After treatment, some men may be able to put their experience behind them, while others may continue to have side effects or worry about cancer returning indefinitely. In some cases, the cancer may come back and spread to other parts of the body. There is effective treatment to help keep the cancer cells under control (usually hormone therapy), but this doesn’t stop those who have to live with cancer from finding life difficult and stressful.

 

Types of treatment for prostate cancer

There are many forms of treatment used to treat prostate cancer, the main ones being:

  1. Chemotherapy
  2. Radiotherapy
  3. Surgical removal of the prostate
  4. Hormonal therapy

Each treatment comes with a list of side effects that men must cope with beyond treatment. It is important that every man is aware of the potential long-term implications involved with prostate treatment and know what side effects to look out for.

 

Tips on living life to the fullest

Here’s some suggestions on how to improve your long-term health and lower any chance of the cancer reoccurring:

Getting emotional support

Some men are affected more than others, but feelings of depression, anxiety, or worry are perfectly normal and can change at any time.
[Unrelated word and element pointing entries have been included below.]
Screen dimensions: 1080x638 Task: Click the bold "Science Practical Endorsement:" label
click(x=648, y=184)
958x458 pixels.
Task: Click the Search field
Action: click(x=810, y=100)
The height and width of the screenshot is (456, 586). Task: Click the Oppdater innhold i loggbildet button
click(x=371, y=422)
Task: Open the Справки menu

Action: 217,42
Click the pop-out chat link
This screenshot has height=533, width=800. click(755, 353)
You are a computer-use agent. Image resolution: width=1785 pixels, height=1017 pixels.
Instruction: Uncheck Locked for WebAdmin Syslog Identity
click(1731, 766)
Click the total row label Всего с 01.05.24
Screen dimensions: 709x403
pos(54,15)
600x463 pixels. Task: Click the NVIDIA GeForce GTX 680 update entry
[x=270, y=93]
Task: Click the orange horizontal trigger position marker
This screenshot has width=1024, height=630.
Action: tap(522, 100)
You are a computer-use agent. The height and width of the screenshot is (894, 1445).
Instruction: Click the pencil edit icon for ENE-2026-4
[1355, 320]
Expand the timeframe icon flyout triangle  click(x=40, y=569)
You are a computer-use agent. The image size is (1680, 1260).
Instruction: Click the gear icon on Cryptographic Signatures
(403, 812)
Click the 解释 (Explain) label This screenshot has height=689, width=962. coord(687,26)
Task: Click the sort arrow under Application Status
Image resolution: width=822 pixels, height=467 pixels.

You may be unhappy, more tearful than usual or lose interest in the things you love. If you notice these in yourself, inform your GP or speak to others regularly, whether that is friends and family, religious groups, support groups, professional counsellors etc. Learning ways to relax may also help such as yoga and meditation.

 

Living a healthy lifestyle

Focus on a healthy well-balanced diet with adequate fluid intake and try to cut down on alcohol consumption and caffeine products (tea and coffee). Prostate Cancer UK found that regular exercise after cancer treatment can slow cancer progression by up to 57%. It can also help give you something to set your mind to and lift your mood. Pelvic floor exercises (Kegel exercises) are equally important, especially after surgery in order to keep your pelvic floor muscles and bladder tight to stop the chances of long-term incontinence.

 

Coming to terms with your sexuality

Prostate cancer treatment can often affect sexual function. Learning to be comfortable with your body during and after prostate cancer treatment is a personal journey. The effect on sexual function may be short-term or long-term and many different interventions such as medication, erectile dysfunction pumps, injections, testosterone replacement etc. can be used to try to regain full function of the penis.

 

Ongoing appointments

It’s vital to use these appointments to discuss any changes, concerns or ongoing issues that you are having. Within these check-ups a regular PSA blood test and scans, bone density check-ups will take place.

 

Focus on the moments that matter

If you have advanced prostate cancer, you find it particularly hard or upsetting to think about future. However, making plans for the future may help you feel more prepared and have other than cancer to focus on. Everyone’s journey is unique, so take each stage at your own pace.